For this, I started by making the chicken. I salted and peppered both sides, cooked it for a couple minutes on each side in a Dutch oven with olive oil, then put in the oven at 350 degrees for 25 minutes. Once done, let rest for 5 minutes before cutting up and putting into the salad. Note:if you like cold chicken in your salad, you can make this the night before and put in the refrigerator.
While that is cooking, make the dressing. Start by whisking together 2 garlic cloves finely minced, 1 tbsp Dijon mustard, and 2 egg yolks. Squeeze in some lemon juice (I did too much because the recipe calls for 1 lemon juiced but I got a really juicy one). Add 1 tsp Worcestershire sauce and 2 chipotle peppers in adobo sauce finely chopped and whisk it all together. Slowly drizzle in 3/4 C olive oil in a thin stream, whisking constantly to emulsify. Add salt and pepper to taste, cover, and refrigerate till ready.

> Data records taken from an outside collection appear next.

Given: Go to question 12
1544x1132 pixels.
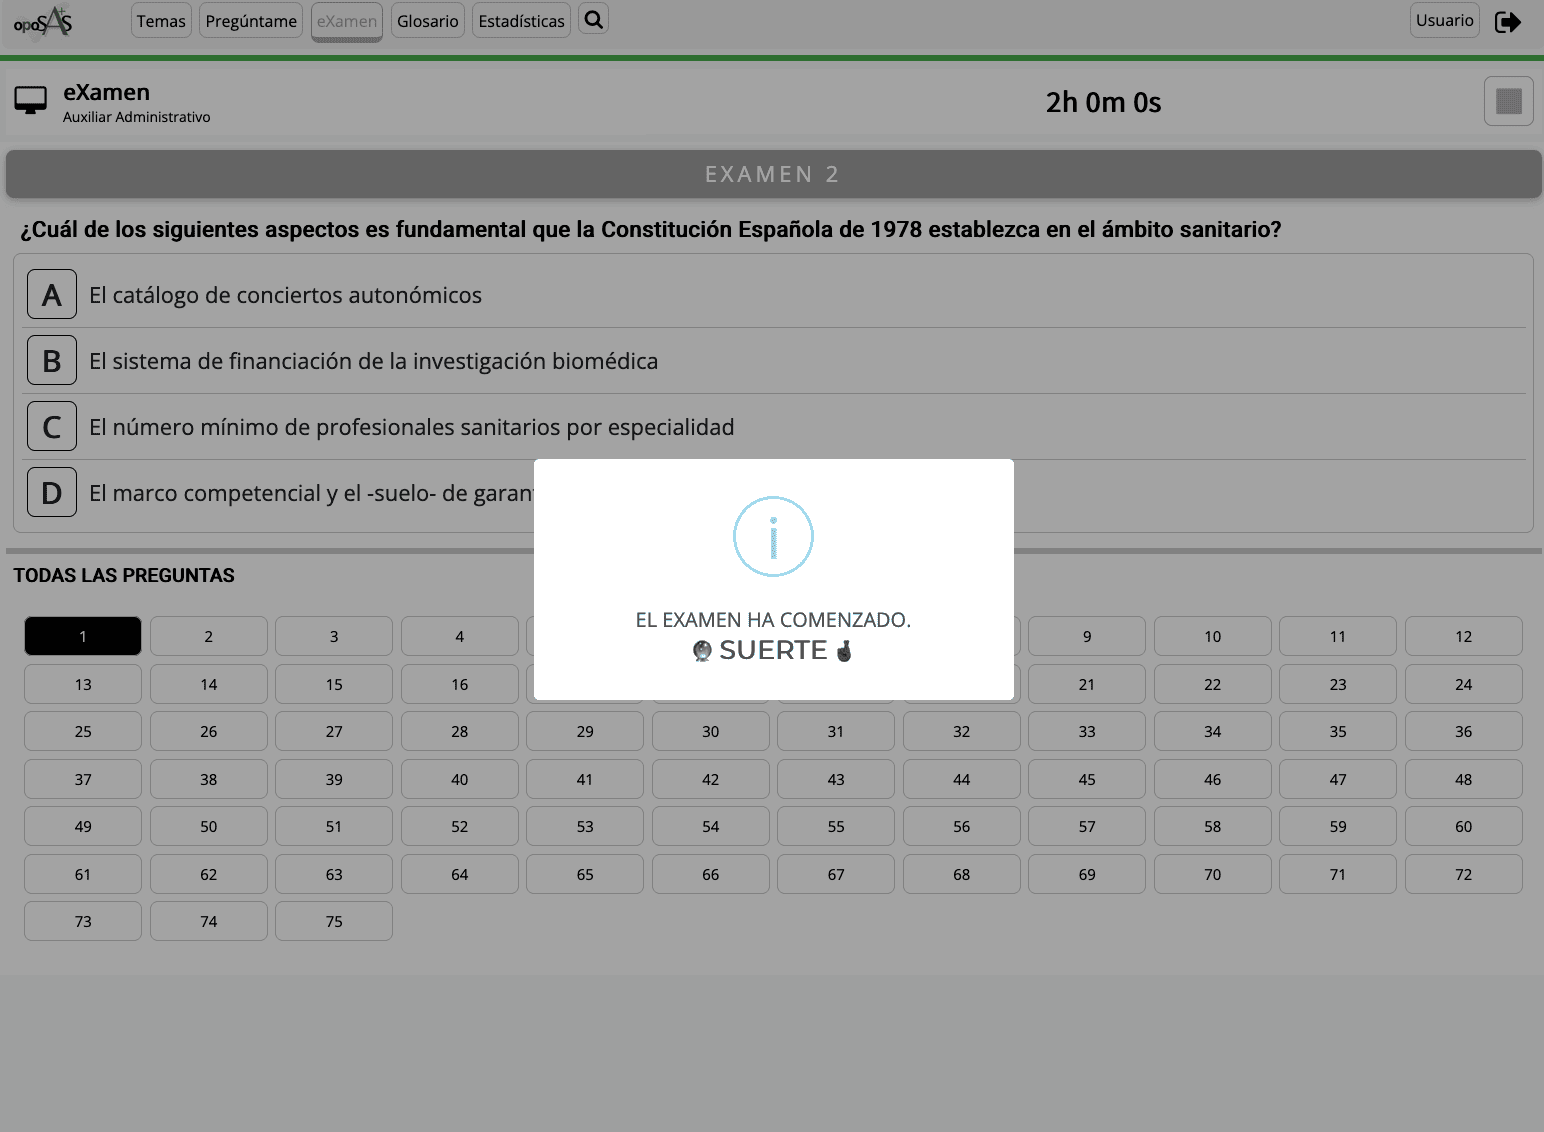Looking at the screenshot, I should [x=1463, y=636].
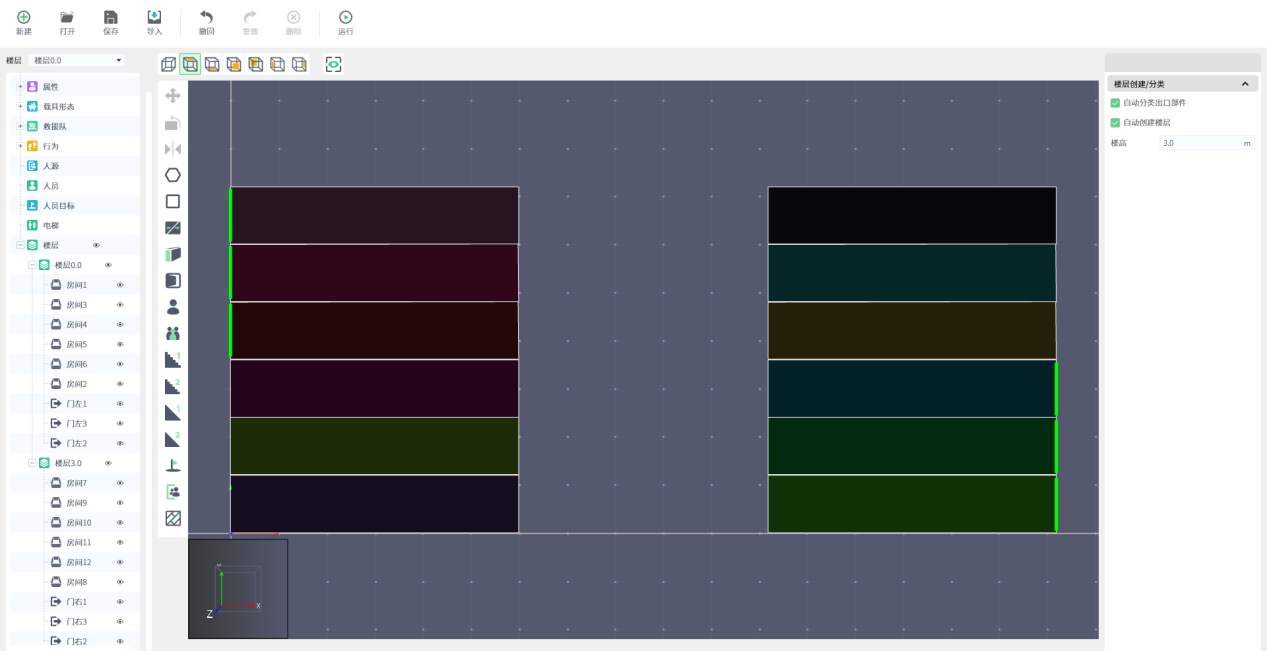Select the rectangle room drawing tool
Viewport: 1267px width, 651px height.
coord(173,201)
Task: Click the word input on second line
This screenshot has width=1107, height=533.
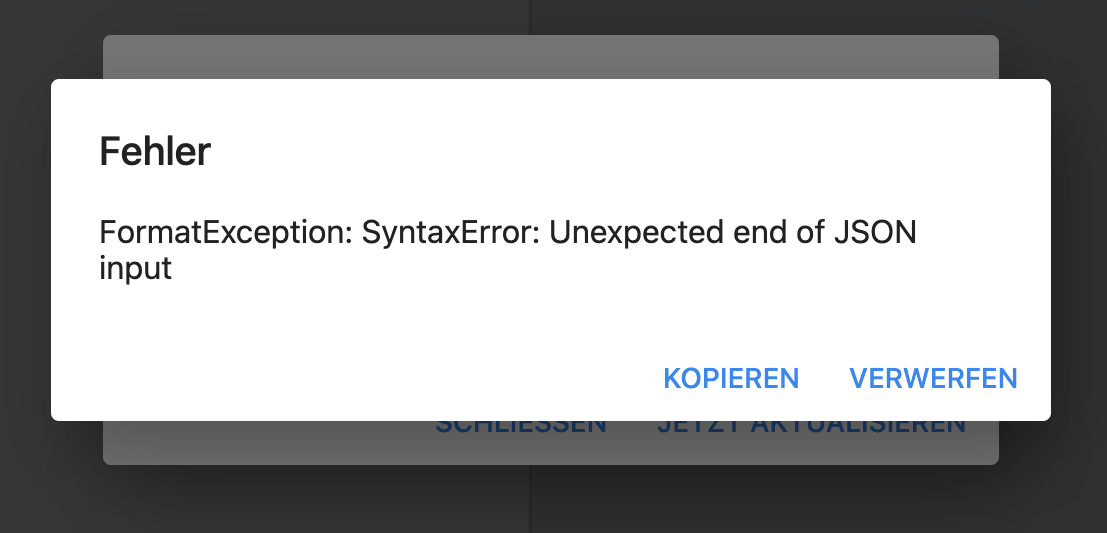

I chopped up some romaine lettuce, and get the croutons and Parmesan cheese ready for when the chicken is done and rested.
To plate, I use a large ziploc bag, add the lettuce, chicken, and dressing, leave some air in the bag when you seal it, and toss it all about. The pour that into a salad bowl or plate, top with cheese and croutons, and enjoy!